Comunicati stampa
3 Gennaio 2012
Crisi, Filippeschi: "da Bersani agenda condivisibile e urgente sulle riforme istituzionali. Sì al Senato delle autonomie, col superamento del bicameralismo paritario. Non accettabili riforme confuse o contrattittorie del Parlamento"

«E’ un’agenda condivisibile quanto urgente. L’impulso alle riforme istituzionali che dà Pierluigi Bersani è molto positivo e sfida il Pd e gli altri partiti alla consapevolezza e alla coerenza. Mettiamo a disposizione le proposte delle autonomie, a partire da quella che Legautonomie ha promosso per il Senato federale. Una riforma fondamentale, che superi il sistema stantio e insostenibile del bicameralismo paritario, e che comporti il dimezzamento del numero dei parlamentari eletti, con un fortissimo recupero d’efficienza legislativa e con un abbattimento dei costi della politica». Lo dichiara il presidente nazionale di Legautonomie e sindaco di Pisa Marco Filippeschi che commenta la lettera del segretario nazionale del Pd Pierluigi Bersani pubblicata dal quotidiano “La Repubblica” e rilancia l’iniziativa dell’associazione a favore dell’istituzione del Senato delle Autonomie.

«Le riforme vanno fatte perché siano davvero utili e il Parlamento perciò ha una grande responsabilità – aggiunge Filippeschi – non sarebbero accettabili riforme confuse o mezze riforme contraddittorie. La diminuzione del numero dei parlamentari senza una chiara e definitiva differenziazione della funzione delle due Camere e una rappresentanza diretta nel Senato delle Regioni e delle Autonomie di chi è già eletto nei territori sarebbe una beffa. I partiti devono saper ascoltare chi rappresenta le regioni e le autonomie locali e gli studiosi che in tanti anni d’inconcludenza hanno fatto proposte incisive, che sono già all’attenzione del Parlamento in forma di proposte di legge».
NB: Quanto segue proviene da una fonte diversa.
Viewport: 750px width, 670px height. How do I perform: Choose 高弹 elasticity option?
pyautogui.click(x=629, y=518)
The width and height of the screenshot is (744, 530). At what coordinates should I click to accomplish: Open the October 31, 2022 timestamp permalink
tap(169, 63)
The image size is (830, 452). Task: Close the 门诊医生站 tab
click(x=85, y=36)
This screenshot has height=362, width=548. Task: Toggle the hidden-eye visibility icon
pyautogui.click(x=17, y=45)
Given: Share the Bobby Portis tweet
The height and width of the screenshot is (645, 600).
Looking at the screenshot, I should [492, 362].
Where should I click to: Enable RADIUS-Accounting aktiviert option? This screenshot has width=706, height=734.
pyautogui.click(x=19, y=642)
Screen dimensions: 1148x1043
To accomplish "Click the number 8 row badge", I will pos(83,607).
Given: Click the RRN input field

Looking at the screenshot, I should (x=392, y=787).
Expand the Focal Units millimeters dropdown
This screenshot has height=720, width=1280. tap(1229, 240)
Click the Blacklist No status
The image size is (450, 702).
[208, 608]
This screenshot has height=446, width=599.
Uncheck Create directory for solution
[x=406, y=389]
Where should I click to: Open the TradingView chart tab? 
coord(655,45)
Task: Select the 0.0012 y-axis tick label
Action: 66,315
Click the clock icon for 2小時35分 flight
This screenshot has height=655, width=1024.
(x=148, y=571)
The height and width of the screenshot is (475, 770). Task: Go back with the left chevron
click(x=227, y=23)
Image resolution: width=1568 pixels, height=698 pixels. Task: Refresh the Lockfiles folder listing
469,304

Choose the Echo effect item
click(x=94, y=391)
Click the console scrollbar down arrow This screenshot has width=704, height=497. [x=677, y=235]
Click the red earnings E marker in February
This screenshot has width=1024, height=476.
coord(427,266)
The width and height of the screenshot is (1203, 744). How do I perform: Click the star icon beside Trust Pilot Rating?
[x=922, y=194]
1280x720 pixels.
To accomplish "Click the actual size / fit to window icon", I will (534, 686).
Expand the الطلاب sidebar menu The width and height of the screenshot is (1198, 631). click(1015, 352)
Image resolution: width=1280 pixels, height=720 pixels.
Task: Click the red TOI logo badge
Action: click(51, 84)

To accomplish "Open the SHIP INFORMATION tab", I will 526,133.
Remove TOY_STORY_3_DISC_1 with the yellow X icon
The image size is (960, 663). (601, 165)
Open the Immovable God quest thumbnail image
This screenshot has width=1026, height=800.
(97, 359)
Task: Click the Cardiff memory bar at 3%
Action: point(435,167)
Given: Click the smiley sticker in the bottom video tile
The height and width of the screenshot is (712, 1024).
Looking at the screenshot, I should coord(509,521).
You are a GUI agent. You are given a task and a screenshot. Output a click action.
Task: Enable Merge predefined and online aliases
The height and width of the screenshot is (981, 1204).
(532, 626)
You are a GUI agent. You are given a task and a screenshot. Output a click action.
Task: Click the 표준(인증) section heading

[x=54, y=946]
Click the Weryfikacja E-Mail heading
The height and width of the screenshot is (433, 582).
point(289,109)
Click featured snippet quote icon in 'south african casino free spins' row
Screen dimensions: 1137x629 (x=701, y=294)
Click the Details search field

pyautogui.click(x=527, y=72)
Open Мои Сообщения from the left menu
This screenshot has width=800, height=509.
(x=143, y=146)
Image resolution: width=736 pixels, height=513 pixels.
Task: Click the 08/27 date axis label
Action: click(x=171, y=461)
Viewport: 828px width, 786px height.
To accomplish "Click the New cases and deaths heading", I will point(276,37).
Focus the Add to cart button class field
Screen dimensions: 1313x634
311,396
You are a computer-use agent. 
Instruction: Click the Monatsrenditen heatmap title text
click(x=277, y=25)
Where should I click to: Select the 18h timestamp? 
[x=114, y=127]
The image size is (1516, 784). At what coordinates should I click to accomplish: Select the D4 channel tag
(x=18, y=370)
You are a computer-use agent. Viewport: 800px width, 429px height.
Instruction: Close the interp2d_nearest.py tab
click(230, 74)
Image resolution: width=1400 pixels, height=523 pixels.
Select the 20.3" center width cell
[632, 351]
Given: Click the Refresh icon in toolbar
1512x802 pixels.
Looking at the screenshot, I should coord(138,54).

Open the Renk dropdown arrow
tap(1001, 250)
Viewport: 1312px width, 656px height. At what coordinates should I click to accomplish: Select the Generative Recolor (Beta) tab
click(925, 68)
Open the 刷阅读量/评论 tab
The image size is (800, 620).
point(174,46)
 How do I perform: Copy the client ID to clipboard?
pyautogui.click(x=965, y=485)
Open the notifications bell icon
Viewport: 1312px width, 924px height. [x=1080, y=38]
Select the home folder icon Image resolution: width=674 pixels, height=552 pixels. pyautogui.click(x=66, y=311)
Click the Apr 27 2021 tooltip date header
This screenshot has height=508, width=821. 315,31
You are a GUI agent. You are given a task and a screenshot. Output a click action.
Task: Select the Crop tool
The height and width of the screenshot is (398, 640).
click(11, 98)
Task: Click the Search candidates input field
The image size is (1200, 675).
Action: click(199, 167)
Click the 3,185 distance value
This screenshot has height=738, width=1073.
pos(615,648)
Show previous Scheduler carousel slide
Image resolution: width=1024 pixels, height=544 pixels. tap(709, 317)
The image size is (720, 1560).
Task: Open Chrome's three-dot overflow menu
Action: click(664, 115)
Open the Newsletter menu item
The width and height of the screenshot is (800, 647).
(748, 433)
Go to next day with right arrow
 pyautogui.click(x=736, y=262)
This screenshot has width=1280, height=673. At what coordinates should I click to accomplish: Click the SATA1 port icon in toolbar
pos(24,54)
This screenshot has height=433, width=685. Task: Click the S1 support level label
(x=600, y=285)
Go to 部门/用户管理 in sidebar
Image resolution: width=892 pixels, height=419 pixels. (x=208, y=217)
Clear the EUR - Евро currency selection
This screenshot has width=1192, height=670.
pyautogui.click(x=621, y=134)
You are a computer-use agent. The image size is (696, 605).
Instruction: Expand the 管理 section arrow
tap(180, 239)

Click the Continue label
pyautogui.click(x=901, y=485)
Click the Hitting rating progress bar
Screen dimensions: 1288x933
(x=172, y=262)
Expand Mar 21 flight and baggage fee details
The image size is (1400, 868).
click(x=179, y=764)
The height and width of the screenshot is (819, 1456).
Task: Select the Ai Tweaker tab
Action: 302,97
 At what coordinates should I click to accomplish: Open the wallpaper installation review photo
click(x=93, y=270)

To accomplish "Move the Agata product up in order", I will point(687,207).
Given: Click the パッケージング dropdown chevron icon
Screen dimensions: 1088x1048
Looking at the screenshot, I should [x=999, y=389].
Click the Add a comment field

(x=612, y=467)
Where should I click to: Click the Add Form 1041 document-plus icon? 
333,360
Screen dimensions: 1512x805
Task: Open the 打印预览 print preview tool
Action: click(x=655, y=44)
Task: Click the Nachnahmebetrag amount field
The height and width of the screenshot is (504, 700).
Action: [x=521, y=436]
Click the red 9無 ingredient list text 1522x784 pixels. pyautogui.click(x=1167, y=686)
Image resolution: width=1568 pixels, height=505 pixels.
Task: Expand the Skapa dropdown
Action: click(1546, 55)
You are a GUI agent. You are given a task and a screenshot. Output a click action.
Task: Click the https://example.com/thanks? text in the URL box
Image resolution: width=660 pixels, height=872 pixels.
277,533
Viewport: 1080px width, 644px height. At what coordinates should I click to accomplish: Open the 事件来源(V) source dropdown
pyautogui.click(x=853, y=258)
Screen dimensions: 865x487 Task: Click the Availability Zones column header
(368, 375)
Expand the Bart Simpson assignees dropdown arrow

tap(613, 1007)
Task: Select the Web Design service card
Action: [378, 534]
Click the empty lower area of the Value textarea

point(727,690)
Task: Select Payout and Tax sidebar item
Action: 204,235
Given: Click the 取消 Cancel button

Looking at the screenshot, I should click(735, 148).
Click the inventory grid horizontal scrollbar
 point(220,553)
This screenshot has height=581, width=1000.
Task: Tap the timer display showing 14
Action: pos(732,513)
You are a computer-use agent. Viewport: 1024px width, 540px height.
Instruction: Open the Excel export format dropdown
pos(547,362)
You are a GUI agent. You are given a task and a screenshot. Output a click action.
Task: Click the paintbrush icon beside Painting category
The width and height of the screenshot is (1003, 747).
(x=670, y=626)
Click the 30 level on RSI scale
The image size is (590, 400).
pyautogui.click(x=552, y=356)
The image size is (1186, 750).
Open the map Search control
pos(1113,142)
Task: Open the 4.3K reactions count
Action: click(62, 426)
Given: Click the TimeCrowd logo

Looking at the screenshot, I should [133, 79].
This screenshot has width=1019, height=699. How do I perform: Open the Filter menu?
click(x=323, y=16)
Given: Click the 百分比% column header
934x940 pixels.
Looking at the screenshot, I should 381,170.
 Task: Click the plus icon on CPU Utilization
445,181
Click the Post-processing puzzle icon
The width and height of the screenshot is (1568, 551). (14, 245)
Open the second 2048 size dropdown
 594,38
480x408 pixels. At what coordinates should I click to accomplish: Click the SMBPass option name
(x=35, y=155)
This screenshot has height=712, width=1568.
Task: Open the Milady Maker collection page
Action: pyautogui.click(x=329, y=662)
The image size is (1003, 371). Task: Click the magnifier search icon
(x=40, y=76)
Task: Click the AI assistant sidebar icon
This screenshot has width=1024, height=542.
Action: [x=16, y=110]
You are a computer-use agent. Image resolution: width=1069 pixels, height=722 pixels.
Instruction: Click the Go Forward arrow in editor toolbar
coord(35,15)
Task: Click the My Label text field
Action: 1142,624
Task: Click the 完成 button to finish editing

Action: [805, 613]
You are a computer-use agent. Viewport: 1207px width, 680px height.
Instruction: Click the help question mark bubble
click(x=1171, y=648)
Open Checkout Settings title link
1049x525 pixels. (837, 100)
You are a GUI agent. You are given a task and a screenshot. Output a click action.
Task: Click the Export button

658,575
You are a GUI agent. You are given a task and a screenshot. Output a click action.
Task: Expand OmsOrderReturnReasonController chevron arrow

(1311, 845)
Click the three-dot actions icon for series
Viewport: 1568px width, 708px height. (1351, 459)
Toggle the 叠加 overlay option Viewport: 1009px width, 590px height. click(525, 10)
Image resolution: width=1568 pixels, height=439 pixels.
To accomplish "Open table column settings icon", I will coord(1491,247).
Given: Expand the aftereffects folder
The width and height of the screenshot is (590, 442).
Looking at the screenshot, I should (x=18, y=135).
«La petizione promossa da Legautonomie fra i sindaci per il Senato delle Regioni e delle Autonomie sta registrando adesioni di grandissimo valore e trasversali alle appartenenze – aggiunge ancora Filippeschi – che sono rappresentative di un’opinione larghissima tra i cittadini e in tante forze rappresentative della società italiana. E’ il momento che quest’opinione si traduca in una limpida riforma costituzionale. Ciò rappresenterà una fortissima e salutare rilegittimazione della politica e del Parlamento e dunque un rafforzamento della democrazia, necessario per fare la svolta che serve all’Italia».